Each line in the entries below that contains the word "title" counts once. Report how many there are and nothing more.

-- DATASET CONTENT follows --

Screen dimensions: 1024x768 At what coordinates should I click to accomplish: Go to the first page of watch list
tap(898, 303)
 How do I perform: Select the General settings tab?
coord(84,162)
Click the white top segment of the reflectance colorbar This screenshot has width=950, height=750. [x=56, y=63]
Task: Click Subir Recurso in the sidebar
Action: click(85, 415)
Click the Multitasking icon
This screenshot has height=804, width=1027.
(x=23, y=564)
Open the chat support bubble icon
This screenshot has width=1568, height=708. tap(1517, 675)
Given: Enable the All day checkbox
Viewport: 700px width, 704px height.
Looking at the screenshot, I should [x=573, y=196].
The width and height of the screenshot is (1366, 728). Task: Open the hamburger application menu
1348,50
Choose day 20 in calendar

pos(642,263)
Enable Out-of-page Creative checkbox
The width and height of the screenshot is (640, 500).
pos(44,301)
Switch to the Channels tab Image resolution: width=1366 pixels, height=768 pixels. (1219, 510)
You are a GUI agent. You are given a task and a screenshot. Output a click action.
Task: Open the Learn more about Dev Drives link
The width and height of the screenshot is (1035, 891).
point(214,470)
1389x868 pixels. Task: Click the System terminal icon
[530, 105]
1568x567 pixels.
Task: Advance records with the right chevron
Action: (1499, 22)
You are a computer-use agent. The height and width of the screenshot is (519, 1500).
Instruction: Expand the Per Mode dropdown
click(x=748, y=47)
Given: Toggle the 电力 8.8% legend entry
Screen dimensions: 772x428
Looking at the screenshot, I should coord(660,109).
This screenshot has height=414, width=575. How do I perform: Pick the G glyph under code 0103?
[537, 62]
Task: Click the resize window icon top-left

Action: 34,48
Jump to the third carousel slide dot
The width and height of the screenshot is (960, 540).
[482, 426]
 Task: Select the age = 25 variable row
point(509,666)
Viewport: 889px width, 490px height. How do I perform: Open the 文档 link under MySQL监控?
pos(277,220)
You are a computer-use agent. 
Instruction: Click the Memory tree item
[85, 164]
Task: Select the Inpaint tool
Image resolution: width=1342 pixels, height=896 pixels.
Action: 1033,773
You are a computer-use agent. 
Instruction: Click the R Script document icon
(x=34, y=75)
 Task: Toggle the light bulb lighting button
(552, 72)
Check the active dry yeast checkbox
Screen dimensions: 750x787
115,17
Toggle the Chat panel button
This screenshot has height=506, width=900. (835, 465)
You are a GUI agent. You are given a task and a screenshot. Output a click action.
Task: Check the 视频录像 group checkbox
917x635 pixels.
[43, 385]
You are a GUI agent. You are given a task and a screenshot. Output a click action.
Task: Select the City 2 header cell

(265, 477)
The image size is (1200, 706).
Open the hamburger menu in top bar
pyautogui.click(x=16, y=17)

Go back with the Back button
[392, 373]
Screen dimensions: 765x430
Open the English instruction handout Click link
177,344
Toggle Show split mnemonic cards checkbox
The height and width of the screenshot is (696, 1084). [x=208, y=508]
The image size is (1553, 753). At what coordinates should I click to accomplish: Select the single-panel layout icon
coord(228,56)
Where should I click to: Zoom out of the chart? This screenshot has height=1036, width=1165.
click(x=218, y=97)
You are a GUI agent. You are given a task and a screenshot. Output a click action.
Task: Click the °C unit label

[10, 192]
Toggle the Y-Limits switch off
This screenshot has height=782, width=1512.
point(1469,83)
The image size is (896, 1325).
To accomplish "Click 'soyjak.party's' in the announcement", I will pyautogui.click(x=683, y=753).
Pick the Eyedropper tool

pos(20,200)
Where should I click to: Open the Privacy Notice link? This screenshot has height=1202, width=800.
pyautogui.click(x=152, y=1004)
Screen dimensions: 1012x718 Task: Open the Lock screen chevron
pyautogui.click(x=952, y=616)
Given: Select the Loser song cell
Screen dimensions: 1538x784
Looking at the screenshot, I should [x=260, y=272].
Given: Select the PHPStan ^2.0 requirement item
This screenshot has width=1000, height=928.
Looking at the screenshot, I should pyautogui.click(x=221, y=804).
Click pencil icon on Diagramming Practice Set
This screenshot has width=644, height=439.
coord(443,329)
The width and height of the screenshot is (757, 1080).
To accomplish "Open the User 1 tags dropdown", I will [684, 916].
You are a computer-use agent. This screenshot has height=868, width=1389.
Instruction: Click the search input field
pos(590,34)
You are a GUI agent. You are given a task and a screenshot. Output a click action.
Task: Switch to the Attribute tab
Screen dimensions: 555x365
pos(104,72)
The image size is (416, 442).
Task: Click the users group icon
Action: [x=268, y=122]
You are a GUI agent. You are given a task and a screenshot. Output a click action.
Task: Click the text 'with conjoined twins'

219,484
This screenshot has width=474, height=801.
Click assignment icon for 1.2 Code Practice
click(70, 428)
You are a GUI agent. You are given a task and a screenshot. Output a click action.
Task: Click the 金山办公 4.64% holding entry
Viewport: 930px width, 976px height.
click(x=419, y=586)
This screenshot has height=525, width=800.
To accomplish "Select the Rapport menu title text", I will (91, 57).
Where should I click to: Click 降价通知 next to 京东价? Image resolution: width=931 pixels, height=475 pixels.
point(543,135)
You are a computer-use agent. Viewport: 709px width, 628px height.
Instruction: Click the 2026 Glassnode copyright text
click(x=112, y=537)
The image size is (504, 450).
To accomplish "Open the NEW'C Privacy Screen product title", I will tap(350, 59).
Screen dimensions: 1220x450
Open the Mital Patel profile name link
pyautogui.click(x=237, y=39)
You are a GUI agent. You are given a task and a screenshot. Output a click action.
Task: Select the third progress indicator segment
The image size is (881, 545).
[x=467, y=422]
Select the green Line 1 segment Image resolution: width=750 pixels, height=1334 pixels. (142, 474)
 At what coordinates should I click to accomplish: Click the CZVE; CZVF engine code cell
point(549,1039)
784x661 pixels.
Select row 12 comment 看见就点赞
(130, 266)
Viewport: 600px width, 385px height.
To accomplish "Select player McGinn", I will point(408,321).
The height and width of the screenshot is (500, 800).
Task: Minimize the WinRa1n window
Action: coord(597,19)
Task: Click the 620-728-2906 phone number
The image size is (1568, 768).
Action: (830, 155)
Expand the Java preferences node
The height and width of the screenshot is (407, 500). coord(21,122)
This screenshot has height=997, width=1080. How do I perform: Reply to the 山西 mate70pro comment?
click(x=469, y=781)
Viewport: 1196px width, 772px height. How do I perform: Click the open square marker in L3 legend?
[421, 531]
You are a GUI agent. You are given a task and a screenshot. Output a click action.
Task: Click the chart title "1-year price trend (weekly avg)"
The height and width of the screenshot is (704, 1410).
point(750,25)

-- DATASET CONTENT concluded --

**EXERCISE RESPONSE**
3